WHAT YOU WILL DO →
1) Answer these questions about the forum posts about grandfathers, marking each answer (a), (b) or (c) on its own line.
(a) Why did the BBC interview one grandad?
(b) In which city was the grandparents' house where one poster stayed for a summer week?
(c) Whom did the grandfather who served in WW1 marry after the war?
2) Sum up the forum posts about grandfathers in two sentences.
3) Continue the forum posts about grandfathers from where they stop.

READING TEXT →
━━━━━━━━━━
Suggested by Buffet the Appetite Slayer

(, Thu 2 Jun 2011, 21:51)
Pages: Popular, 8, 7, 6, 5, 4, 3, 2, 1

This question is now closed.

Grandad
My Grandad smells alot.


We probably should bury him one day.



/notrealy
(, Fri 3 Jun 2011, 17:00, 5 replies)
My grandad.
My grandad was interviewed by the BBC due to having the same birthday as the queen : news.bbc.co.uk/1/hi/talking_point/4926794.stm

He was in a nursing home by this stage and his health was deteriorating greatly. He'd led a pretty amazing life and it was fantastic for him to have his chance to recount it to people other than his family and friends. Unfortunately he passed away shortly after.

He was a great man and I don't think his children or his grand children, or even his great grand children would be in the positions they are in life without his help. I know I get my love for technology, sci-fi, and horror from him.

I have too many stories to post about what made him great to me. But the one that always stands out when I think of him is of a summer holiday when I stayed at my grandparents house in Liverpool for a week. A video shop had just opened over the road and my grandad was itching to test out his new VHS recorder on something other than recording episodes of Coronation Street for my gran. So off we trotted over the road and rented out some of the worst horror, sci-fi, and action that the 80's and early 90's had the pleasure to crap out on video. Troll, Arena and Best of the Best were some particular highlights. We had to wait until my gran had gone to bed as she didn't approve. :)

Incidently, my gran (the Dorothy of his story) is still going strong. She's in a home as well these days due to health problems associated with her age. I get to see her once a month when I head up north, and I've got as much to thank her for from when I was growing up as I have my grandad. They just had very different ideas on what the responsibilities of a grandparent were!
(, Fri 3 Jun 2011, 16:41, Reply)
My Grandad
lives in my pocket.

And when my Nan sneezes, she shrinks really small, about the size of a pepperpot.

Wait...I may be getting confused here.
(, Fri 3 Jun 2011, 16:21, Reply)
My Granddad
Served in WW1 and managed to avoid getting killed. His younger brother was not so lucky and was killed in one of the big battles.

When he arrived home after the war, he married his brother's widow and the fruit of their union was my dad.
━━━━━━━━━━
RECORDED DATA →
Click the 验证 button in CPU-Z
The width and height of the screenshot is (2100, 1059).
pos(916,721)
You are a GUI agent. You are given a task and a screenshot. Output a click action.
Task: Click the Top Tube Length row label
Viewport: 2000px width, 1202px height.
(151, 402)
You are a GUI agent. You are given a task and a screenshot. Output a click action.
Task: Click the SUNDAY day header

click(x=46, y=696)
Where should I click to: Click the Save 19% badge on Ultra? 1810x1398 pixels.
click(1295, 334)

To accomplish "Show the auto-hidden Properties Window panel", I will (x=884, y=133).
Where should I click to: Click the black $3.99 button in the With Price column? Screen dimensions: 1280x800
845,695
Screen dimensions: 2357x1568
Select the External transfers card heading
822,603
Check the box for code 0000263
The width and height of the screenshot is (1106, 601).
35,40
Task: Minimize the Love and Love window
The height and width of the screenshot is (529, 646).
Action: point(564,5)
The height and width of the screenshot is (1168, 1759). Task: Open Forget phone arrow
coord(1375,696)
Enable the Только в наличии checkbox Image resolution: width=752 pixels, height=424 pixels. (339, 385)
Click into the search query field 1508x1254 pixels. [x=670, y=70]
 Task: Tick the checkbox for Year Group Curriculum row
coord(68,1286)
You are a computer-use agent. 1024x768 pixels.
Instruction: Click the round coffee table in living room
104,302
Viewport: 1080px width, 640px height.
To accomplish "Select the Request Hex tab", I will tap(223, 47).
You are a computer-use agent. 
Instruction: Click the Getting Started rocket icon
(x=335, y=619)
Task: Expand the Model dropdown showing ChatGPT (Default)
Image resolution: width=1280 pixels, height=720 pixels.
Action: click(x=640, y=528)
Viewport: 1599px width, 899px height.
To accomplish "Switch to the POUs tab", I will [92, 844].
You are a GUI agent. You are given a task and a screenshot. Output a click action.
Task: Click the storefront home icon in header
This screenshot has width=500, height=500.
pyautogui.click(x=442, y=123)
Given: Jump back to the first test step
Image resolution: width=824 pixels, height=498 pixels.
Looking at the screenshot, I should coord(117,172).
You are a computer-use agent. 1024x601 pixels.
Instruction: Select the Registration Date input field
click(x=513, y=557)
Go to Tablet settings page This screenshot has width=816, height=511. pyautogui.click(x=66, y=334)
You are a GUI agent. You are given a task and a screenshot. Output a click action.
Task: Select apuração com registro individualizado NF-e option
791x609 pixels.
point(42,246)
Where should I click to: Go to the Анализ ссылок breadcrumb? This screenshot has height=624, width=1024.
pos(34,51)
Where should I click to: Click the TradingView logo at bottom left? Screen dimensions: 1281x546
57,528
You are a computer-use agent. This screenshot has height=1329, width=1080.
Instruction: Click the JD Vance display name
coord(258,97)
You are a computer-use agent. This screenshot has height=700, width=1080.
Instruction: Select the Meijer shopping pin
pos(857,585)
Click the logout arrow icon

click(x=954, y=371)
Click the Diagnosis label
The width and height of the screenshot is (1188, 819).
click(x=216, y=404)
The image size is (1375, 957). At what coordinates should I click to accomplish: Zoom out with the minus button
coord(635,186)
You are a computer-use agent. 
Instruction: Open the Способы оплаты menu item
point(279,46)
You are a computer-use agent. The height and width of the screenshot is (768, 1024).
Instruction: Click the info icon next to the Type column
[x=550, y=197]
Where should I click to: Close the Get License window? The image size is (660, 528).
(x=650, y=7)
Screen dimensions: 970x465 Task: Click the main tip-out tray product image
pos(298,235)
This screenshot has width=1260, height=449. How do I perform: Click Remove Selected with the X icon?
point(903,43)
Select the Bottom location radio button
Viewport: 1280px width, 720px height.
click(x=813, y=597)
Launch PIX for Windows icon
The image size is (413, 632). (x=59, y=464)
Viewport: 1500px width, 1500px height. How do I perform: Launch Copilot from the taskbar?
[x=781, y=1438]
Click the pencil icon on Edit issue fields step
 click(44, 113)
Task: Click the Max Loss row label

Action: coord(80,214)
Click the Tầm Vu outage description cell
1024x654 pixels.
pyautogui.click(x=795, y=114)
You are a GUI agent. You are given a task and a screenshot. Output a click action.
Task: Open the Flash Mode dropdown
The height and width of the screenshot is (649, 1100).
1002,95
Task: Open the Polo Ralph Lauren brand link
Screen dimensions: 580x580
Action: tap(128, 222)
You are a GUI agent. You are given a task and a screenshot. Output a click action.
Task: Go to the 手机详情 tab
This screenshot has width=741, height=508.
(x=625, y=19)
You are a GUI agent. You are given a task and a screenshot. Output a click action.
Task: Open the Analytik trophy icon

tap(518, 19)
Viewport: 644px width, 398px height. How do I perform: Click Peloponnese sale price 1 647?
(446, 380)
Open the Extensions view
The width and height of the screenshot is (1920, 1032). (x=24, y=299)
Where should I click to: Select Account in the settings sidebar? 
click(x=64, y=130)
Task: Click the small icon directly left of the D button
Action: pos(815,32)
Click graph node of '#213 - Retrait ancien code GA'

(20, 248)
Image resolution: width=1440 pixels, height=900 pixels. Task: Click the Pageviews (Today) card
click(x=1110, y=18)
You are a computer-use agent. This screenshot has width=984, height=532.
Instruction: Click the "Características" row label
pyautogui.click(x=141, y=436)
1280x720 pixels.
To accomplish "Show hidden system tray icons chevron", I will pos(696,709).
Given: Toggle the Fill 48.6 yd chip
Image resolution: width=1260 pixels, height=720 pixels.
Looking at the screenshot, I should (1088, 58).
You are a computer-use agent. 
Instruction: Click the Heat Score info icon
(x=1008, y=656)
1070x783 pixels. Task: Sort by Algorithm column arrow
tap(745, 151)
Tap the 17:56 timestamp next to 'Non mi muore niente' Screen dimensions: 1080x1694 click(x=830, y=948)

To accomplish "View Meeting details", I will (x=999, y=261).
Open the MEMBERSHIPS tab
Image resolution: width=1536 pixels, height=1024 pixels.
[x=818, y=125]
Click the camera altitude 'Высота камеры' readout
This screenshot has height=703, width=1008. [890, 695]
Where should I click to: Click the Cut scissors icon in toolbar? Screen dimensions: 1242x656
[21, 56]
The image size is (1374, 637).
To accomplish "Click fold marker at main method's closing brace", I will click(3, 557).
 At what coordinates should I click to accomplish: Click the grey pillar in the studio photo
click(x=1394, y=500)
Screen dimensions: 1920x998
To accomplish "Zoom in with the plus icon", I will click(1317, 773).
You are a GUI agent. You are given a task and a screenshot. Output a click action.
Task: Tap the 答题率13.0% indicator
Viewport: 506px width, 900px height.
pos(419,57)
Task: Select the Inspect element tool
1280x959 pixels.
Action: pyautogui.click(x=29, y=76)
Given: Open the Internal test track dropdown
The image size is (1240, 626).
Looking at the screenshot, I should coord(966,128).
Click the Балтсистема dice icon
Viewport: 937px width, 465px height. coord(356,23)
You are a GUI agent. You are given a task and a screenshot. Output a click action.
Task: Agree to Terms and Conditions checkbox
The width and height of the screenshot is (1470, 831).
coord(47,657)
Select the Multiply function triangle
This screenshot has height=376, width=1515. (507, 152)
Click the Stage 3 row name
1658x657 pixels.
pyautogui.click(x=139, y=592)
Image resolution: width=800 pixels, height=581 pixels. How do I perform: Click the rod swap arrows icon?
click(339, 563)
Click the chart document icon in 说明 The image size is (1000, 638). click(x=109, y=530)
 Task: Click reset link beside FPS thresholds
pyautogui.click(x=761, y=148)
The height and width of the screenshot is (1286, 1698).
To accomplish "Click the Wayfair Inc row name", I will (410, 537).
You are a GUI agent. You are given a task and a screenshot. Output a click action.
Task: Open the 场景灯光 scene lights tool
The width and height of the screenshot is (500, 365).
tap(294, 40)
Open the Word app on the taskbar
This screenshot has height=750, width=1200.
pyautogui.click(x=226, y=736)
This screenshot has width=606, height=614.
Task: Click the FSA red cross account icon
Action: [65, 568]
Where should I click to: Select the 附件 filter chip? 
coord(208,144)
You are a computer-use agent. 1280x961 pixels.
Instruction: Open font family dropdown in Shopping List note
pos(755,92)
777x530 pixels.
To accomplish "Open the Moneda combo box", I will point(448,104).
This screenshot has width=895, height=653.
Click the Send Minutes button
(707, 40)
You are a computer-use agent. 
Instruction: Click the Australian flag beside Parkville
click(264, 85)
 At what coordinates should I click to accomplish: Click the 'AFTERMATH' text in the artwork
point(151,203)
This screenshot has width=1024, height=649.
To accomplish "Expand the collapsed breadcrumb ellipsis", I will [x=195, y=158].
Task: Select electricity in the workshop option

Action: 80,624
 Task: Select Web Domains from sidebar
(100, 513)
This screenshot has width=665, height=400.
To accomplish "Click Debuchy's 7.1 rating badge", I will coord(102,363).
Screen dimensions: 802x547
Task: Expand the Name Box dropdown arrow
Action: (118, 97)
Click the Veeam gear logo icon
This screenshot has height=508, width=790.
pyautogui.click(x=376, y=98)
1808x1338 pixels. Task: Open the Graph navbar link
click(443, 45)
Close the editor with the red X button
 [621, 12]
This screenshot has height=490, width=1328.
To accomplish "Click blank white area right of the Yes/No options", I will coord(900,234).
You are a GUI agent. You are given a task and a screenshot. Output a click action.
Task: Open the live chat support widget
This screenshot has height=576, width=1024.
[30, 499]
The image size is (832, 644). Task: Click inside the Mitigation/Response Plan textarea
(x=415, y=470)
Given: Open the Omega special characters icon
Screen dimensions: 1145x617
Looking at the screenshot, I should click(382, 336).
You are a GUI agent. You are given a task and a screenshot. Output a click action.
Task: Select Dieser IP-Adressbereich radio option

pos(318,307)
━━━━━━━━━━
RESPONSES TO THE EXERCISE →
1)
(a) He had the same birthday as the queen.
(b) Liverpool.
(c) His younger brother's widow.

2) The forum posts share memories of grandfathers, including one whom the BBC interviewed for sharing the queen's birthday shortly before he died, and who rented bad horror, sci-fi and action videos with his grandchild during a summer week in Liverpool. Another grandfather survived WW1, while his younger brother was killed, and after the war he married his brother's widow.

3)
Granddad became obsessively jealous of his late brother and went through the family photos cutting out all images of his late sibling. He also told Dad's half sister and brother that HE was their father and not to mention their real father.

In spite of all this, granddad was generally a kind old fella, and as I toddler he used to take me & my brother on outings in his ancient Austin 7.
(, Fri 3 Jun 2011, 16:18, 1 reply)
Erm
My grandad was shot. On a bridge. etc.
(, Fri 3 Jun 2011, 16:13, Reply)
My grandad shot Hitler
On a bridge in Argentina, in the 1970s.
(, Fri 3 Jun 2011, 16:04, 3 replies)
My mum's dad
Was a foreman at Belfast docks. He was well respected, bit of a hard man. Management from the docks and the shipping lines would visit him at home and ask him to arrange the loading and unloading of ships and hiring and firing of stevadores. Consequently, he was not best pleased the day he went into work, without noticing that my mum and her sister had plaited the hair in his combover.
(, Fri 3 Jun 2011, 16:04, Reply)
Oh , just thought of another one...
When i was about 4 or 5 my Nan babysat for me and told me that while i sleep the devil stands at the bottom of my bed and if i'm bad he'll take me away. It took about 3 months of sleepless nights before my parents got to the bottom of that one.
(, Fri 3 Jun 2011, 15:57, Reply)
Brain on, mouth engaged please
In our family we have a saying about my Nan- “Her heart is in the right place but her brain isn’t”. Brain and mouth often aren’t connected at all with this old lady. And its not a case of a bit of old age dementia and the general nuttiness you can get with the older generation. She has ALWAYS been like this (according to my Mother and Uncle)
If anyone read my answer to last weeks QOTW, its should be apparent that she shouldn’t be allowed to cook. She also shouldn’t be allowed to speak to anyone.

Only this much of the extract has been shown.